Work required: Each record must appear in your answer exactly as it does below.

Recorded data:
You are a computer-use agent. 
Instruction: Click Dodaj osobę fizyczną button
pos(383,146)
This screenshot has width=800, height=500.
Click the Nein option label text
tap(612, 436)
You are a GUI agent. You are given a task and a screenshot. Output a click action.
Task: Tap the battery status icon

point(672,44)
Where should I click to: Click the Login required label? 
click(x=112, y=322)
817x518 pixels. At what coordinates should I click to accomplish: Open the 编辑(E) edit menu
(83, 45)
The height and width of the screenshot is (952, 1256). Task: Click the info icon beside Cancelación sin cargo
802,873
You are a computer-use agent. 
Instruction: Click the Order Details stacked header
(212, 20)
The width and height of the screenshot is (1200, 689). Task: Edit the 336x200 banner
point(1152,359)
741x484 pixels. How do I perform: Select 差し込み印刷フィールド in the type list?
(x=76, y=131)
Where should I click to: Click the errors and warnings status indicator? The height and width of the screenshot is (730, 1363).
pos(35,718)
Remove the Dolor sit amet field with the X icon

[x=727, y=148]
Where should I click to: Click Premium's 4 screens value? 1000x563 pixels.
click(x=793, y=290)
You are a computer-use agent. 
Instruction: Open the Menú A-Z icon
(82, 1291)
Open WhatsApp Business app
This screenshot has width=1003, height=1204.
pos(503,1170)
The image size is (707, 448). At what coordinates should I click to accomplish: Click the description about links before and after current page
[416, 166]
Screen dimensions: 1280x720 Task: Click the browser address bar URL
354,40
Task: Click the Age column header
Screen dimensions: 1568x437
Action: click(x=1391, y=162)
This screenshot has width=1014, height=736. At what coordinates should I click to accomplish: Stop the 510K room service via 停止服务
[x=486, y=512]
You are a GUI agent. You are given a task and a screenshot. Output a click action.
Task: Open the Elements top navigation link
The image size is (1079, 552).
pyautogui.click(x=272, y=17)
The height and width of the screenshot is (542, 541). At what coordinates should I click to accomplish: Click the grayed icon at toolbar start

Answer area:
You are a computer-use agent. 
Instruction: Click Dodaj osobę fizyczną button
pos(383,146)
This screenshot has width=800, height=500.
Click the Nein option label text
tap(612, 436)
You are a GUI agent. You are given a task and a screenshot. Output a click action.
Task: Tap the battery status icon

point(672,44)
Where should I click to: Click the Login required label? 
click(x=112, y=322)
817x518 pixels. At what coordinates should I click to accomplish: Open the 编辑(E) edit menu
(83, 45)
The height and width of the screenshot is (952, 1256). Task: Click the info icon beside Cancelación sin cargo
802,873
You are a computer-use agent. 
Instruction: Click the Order Details stacked header
(212, 20)
The width and height of the screenshot is (1200, 689). Task: Edit the 336x200 banner
point(1152,359)
741x484 pixels. How do I perform: Select 差し込み印刷フィールド in the type list?
(x=76, y=131)
Where should I click to: Click the errors and warnings status indicator? The height and width of the screenshot is (730, 1363).
pos(35,718)
Remove the Dolor sit amet field with the X icon

[x=727, y=148]
Where should I click to: Click Premium's 4 screens value? 1000x563 pixels.
click(x=793, y=290)
You are a computer-use agent. 
Instruction: Open the Menú A-Z icon
(82, 1291)
Open WhatsApp Business app
This screenshot has width=1003, height=1204.
pos(503,1170)
The image size is (707, 448). At what coordinates should I click to accomplish: Click the description about links before and after current page
[416, 166]
Screen dimensions: 1280x720 Task: Click the browser address bar URL
354,40
Task: Click the Age column header
Screen dimensions: 1568x437
Action: click(x=1391, y=162)
This screenshot has width=1014, height=736. At what coordinates should I click to accomplish: Stop the 510K room service via 停止服务
[x=486, y=512]
You are a GUI agent. You are given a task and a screenshot. Output a click action.
Task: Open the Elements top navigation link
The image size is (1079, 552).
pyautogui.click(x=272, y=17)
The height and width of the screenshot is (542, 541). At what coordinates should I click to accomplish: Click the grayed icon at toolbar start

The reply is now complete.